You might think you can get away with only sleeping five hours all week long. After all, you can always make up for those lost hours over the weekend, when you get to sleep in. Unfortunately, numerous studies have shown that you can’t play “catch-up” when it comes to your sleep. For the absolute best results, go to bed at the same time every night and wake up at the same time every morning. This helps to establish your body’s natural circadian rhythm, which will help you fall asleep faster and sleep better throughout the night.
Per a study conducted by the Department of Neurobiology and Physiology at Northwestern University, previously sedentary adults who had poor sleep quality could sleep better by participating in aerobic exercise four times per week. They also felt less depressed, more awake during the daytime hours, and revitalized. Sleep also plays a significant role in recovery – read more on the importance of sleep on training goals here.
If you’re regularly consuming caffeine throughout the day – coffee, soda, chocolate, and some teas – consider cutting back. Not only does caffeine keep you awake at night if you consume it late in the day, but it can also create daytime drowsiness once it wears off. What’s more, instead of making your supper your largest and most substantial meal, consider eating a bigger breakfast and lunch, and making your supper a lighter meal. Don’t eat anything spicy or greasy six hours before you go to bed as this can cause digestive problems that may keep you awake.
A study at Johns Hopkins University School of Medicine found that nonsmokers are four times more likely to sleep better at night than smokers. Researchers there say nicotine has a stimulating effect, and since smokers aren’t using nicotine during the night, they are experiencing withdrawal symptoms that keep them awake. Smoking may also contribute to asthma, sleep apnea, and other problems that interrupt your sleep.

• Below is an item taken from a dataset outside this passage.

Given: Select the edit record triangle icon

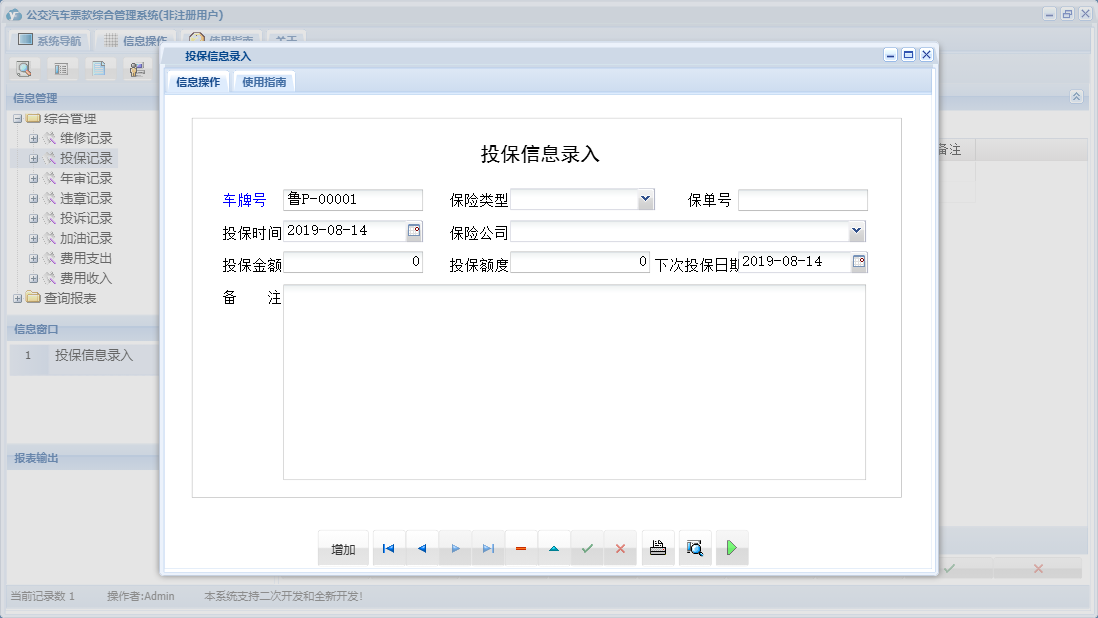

You might think that glass of wine, cocktail, or cold beer will help you relax before you fall asleep, and it just might. However, the Mayo Clinic found that alcohol creates disruptions in your sleep that can keep you from feeling rejuvenated the following morning. People who have only one drink just before bedtime wake more often during the night and have a harder time falling asleep again.
We live in an electronic age. We rely on our phones, tablets, computers, and televisions to entertain us until we feel like we’re ready to doze off. A survey conducted by the National Sleep Foundation suggested that using these devices an hour before trying to sleep makes it harder to wind down; they believe that the light from these devices has a stimulating effect on your brain. Turn them off an hour before you try to sleep, and you’re sure to feel more rested in the morning.
Although it may feel relaxing and cozy to sleep with your kids or dogs in the bed, there’s plenty of evidence to suggest that doing so is interfering with your ability to sleep soundly. A doctor at Mayo Clinic conducted sleep studies, and found that 53% of people who sleep with pets don’t sleep soundly through the night. Along those same lines, 80% of adults who sleep with their children on their bed don’t get a good night’s sleep.
As you can see, there are plenty of things you can do to sleep better, and none of them involve taking a sleeping pill every night. Eating right and getting some exercise are important, but so is turning off the electronics and keeping your bed to yourself.